▶ _Materiał do zadania_:

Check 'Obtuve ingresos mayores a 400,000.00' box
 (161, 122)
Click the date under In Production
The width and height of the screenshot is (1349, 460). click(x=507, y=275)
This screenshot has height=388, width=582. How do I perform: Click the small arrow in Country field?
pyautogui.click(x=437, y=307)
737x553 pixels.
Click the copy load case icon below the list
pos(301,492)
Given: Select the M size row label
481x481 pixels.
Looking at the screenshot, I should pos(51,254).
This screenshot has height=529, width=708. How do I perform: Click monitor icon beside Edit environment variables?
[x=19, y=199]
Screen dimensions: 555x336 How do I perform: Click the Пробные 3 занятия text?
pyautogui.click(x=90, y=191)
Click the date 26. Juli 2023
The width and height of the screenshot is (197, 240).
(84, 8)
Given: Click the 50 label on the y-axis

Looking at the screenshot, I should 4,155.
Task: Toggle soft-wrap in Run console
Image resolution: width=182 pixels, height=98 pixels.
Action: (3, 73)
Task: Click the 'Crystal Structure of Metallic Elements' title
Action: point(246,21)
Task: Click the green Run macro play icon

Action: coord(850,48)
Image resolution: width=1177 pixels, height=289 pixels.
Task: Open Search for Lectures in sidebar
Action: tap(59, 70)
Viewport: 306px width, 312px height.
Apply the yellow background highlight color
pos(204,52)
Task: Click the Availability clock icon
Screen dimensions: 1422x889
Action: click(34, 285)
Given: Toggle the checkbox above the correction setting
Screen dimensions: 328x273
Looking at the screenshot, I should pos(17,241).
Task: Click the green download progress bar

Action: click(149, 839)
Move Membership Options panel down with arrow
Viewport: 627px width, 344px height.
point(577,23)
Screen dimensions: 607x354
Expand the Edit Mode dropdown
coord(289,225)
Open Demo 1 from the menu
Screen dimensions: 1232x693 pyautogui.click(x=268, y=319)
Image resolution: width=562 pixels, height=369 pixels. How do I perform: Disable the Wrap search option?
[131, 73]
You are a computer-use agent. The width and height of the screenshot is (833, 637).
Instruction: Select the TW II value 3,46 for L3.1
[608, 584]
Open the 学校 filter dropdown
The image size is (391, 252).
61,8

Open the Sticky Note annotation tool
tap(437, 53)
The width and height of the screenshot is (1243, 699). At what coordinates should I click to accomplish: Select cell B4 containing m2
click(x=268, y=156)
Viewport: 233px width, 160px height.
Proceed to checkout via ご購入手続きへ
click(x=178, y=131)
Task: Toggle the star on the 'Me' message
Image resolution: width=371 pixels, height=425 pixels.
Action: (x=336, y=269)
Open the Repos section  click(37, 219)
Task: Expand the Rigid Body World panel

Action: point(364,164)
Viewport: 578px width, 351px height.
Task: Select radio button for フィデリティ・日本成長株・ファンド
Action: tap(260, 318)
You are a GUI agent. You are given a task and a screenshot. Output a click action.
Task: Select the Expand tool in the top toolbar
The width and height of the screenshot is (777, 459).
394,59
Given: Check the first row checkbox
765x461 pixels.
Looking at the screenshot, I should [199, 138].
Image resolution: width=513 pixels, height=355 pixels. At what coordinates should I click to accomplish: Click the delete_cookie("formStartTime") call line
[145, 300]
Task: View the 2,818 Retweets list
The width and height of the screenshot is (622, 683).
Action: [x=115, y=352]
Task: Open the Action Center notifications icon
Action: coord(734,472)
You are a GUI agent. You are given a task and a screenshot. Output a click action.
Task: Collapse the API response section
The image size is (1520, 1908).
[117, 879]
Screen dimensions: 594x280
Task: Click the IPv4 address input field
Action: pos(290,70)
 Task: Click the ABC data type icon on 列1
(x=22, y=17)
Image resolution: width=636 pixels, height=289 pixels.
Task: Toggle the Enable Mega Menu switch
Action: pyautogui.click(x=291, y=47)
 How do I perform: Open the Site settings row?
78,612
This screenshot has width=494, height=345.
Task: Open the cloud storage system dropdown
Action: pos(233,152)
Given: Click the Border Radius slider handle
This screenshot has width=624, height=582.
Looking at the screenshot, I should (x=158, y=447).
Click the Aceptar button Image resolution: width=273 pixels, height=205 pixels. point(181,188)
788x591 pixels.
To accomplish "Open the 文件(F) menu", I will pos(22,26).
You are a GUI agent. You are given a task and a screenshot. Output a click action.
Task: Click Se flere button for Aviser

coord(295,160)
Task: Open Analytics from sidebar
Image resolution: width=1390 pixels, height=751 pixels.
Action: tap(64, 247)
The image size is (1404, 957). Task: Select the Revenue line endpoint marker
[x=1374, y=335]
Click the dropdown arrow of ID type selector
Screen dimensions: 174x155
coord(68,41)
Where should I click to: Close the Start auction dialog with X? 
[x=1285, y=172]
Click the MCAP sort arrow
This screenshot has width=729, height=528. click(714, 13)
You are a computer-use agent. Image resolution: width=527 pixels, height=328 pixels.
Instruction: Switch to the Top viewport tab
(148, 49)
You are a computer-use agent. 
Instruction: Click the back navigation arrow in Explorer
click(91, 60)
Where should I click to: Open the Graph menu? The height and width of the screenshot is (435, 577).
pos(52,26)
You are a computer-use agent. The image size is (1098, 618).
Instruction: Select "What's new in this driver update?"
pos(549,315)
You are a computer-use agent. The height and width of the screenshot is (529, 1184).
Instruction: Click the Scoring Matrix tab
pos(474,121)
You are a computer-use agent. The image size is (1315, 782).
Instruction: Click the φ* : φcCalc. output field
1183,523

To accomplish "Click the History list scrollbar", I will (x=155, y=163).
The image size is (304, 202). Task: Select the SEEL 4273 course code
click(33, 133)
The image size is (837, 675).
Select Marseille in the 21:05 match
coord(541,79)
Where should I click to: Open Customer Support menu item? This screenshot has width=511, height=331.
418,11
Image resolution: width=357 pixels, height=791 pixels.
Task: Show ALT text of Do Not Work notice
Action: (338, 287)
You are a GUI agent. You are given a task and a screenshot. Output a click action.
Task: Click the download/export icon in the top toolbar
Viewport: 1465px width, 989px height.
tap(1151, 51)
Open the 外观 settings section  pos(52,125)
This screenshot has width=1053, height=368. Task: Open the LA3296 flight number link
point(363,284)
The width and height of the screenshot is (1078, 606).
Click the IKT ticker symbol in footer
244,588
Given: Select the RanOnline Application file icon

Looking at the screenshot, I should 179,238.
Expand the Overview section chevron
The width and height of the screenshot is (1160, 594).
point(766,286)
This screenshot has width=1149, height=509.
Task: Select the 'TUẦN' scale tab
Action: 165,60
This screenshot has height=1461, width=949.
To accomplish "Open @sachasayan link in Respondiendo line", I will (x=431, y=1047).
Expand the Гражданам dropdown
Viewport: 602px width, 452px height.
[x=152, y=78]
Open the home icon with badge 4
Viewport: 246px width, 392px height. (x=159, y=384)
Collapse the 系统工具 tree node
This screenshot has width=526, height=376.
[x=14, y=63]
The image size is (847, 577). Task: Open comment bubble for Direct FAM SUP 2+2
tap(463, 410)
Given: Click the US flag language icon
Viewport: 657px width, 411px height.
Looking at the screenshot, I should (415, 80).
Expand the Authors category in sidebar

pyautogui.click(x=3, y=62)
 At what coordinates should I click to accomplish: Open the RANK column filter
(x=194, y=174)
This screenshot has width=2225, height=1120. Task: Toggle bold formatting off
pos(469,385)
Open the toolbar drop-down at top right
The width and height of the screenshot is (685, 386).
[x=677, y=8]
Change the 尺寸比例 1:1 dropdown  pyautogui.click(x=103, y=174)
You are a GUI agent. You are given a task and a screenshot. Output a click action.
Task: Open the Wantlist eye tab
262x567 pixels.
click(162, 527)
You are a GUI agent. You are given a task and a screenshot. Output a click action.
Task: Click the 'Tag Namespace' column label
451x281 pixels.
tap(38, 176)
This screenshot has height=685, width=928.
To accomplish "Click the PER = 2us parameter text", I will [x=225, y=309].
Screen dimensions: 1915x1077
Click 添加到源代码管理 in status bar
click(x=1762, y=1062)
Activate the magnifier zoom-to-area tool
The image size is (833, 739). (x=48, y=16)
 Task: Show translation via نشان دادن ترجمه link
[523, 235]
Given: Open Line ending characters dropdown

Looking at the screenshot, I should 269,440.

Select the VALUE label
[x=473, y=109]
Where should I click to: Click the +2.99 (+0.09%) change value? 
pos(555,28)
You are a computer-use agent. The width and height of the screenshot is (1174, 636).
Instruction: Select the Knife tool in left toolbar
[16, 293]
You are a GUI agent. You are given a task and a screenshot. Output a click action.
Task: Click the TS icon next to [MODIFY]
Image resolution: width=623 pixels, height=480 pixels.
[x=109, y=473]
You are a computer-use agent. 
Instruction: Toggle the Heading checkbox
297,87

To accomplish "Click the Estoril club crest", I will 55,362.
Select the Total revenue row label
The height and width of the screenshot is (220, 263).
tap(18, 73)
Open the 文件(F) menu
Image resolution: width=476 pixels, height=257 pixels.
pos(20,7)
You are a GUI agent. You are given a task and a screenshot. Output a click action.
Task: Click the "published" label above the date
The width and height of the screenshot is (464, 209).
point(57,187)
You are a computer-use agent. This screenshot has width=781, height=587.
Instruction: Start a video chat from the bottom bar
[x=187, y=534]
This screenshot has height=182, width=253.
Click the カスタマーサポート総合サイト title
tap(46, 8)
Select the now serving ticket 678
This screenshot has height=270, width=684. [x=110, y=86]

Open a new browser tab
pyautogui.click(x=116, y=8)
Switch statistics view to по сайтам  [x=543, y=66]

▶ _Opis zadania_: Podmień „Toggle” na „Switch” w wierszach od wiersza z „This screenshot has height=529, width=708.” do wiersza z „tap(437, 53)” włącznie. Podaj tylko te wiersze, bez innych zmian.

▶ _Rozwiązanie pisemne_:
This screenshot has height=529, width=708. How do I perform: Click monitor icon beside Edit environment variables?
[x=19, y=199]
Screen dimensions: 555x336 How do I perform: Click the Пробные 3 занятия text?
pyautogui.click(x=90, y=191)
Click the date 26. Juli 2023
The width and height of the screenshot is (197, 240).
(84, 8)
Given: Click the 50 label on the y-axis

Looking at the screenshot, I should 4,155.
Task: Switch soft-wrap in Run console
Image resolution: width=182 pixels, height=98 pixels.
Action: (3, 73)
Task: Click the 'Crystal Structure of Metallic Elements' title
Action: point(246,21)
Task: Click the green Run macro play icon

Action: coord(850,48)
Image resolution: width=1177 pixels, height=289 pixels.
Task: Open Search for Lectures in sidebar
Action: tap(59, 70)
Viewport: 306px width, 312px height.
Apply the yellow background highlight color
pos(204,52)
Task: Click the Availability clock icon
Screen dimensions: 1422x889
Action: click(34, 285)
Given: Switch the checkbox above the correction setting
Screen dimensions: 328x273
Looking at the screenshot, I should pos(17,241).
Task: Click the green download progress bar

Action: click(149, 839)
Move Membership Options panel down with arrow
Viewport: 627px width, 344px height.
point(577,23)
Screen dimensions: 607x354
Expand the Edit Mode dropdown
coord(289,225)
Open Demo 1 from the menu
Screen dimensions: 1232x693 pyautogui.click(x=268, y=319)
Image resolution: width=562 pixels, height=369 pixels. How do I perform: Disable the Wrap search option?
[131, 73]
You are a computer-use agent. The width and height of the screenshot is (833, 637).
Instruction: Select the TW II value 3,46 for L3.1
[608, 584]
Open the 学校 filter dropdown
The image size is (391, 252).
61,8

Open the Sticky Note annotation tool
tap(437, 53)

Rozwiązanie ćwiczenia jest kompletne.